No, I haven’t read Thomas Browne’s Urn Burial yet. I’m a sucker for New Directions’ back stock, I just finished Crime & Punishment, and Gide’s book looks cool. Plus it was like a dollar.

I spied the Might Magazine collection—I knew Might as Dave Eggers’s first venture. I picked it up for the (very short) David Foster Wallace essay “Hail the Returning Dragon, Clothed in New Fire”—which, incidentally, doesn’t appear to be is collected in the forthcoming collection Both Flesh and Not under the new not-as-Game of Thronesish title “Back in New Fire.” 



  1. Crasser than thou · October 25, 2012

    I know you’re fond of anonymity but I would love to know more of the biblioklept story…. how do you obtain so many wonderful tomes?
    Is the clue in your blogger name?


  2. Crasser than thou · October 25, 2012

    Well, yes book shop… answers one of the questions. I wish I had disposable income.


    • Biblioklept · October 25, 2012

      I’m not really so anonymous . . . my name is Edwin Turner; I’ve signed it to every review the site has run (accept the ones written by guest reviewers) and it’s also there on the “About Us” page. Most of what runs on the site, including these “Books Acquired” posts, I attribute to simply Biblioklept.
      As far as acquiring the books—
      I live 1.2 miles from an enormous used bookstore that holds around 1.6 million books. I get lots of review copies that that bookstore turns into book credit.
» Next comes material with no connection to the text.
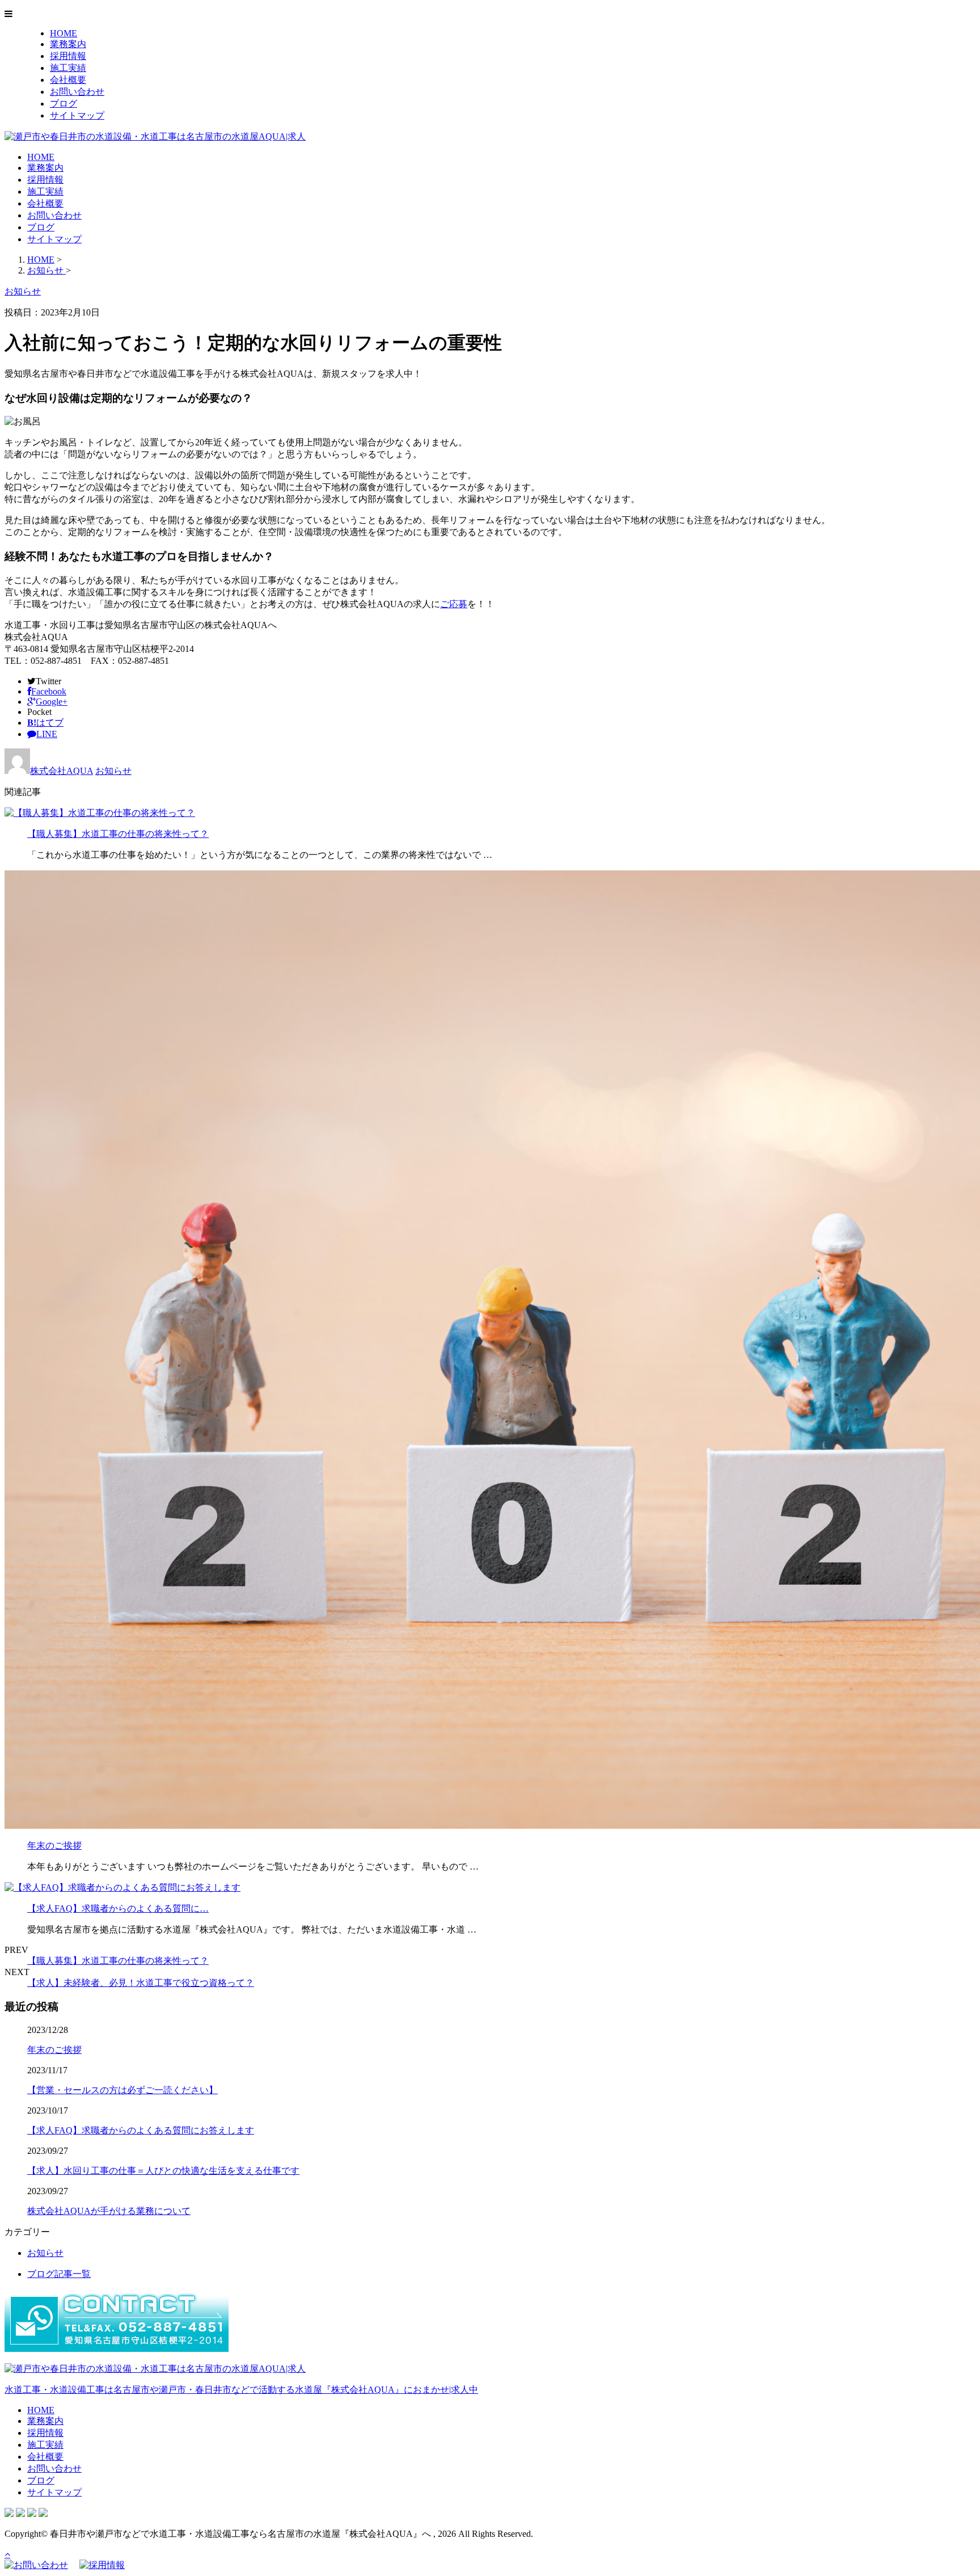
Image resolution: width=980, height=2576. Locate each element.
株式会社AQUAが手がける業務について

  3. Jay · October 25, 2012


    I have a question: Whenever you get the time, could you do a post on how you go about writing your reviews? What is your process while reading the book? Do you take copious notes while reading, or do the reviews happen mostly from memory? How do you translate your reading into a meaningful review?

    I am a philosophy major, and my time was spent reading shorter/denser works, taking the core ideas, and expanding those ideas into longer-form, argumentative papers. Writing reviews or interesting papers on entire works of fiction has been difficult for me, because it seems to go the opposite way, i.e., taking larger works filled with all sorts of diverse ideas and summarizing them into some sort of short, cogent review (that hopefully adds a bunch of related ideas in the process).
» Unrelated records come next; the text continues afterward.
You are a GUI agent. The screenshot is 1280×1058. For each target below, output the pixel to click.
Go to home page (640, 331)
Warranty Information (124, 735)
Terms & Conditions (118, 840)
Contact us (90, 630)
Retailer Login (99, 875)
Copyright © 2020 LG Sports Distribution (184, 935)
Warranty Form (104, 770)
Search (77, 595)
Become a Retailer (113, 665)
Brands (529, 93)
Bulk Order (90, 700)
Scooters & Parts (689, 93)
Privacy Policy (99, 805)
    BTW, if this can be handled in the comment section here (rather than putting it up as a post on the site), that is fine with me as well.


  4. Travis McGee · October 25, 2012

    I can think of a reason for non-inclusion of that DFW essay – it’s not very good. It effectively trivializes the suffering of people for the sake of some highly contrived thesis about how AIDS makes sex more exciting.


  5. Matt Bucher · October 25, 2012

    The DFW essay is included in Both Flesh and Not, btw. They’ve retitled for the collection “Back in New Fire.”
    I think the thesis of the essay can easily be misinterpreted since it makes the claim that AIDS is a blessing of sorts.


    • Biblioklept · October 25, 2012

      Ah…thanks. If only Little, Brown were nicer about sending me review copies I wouldn’t make these terrible errors. Thanks. Matt.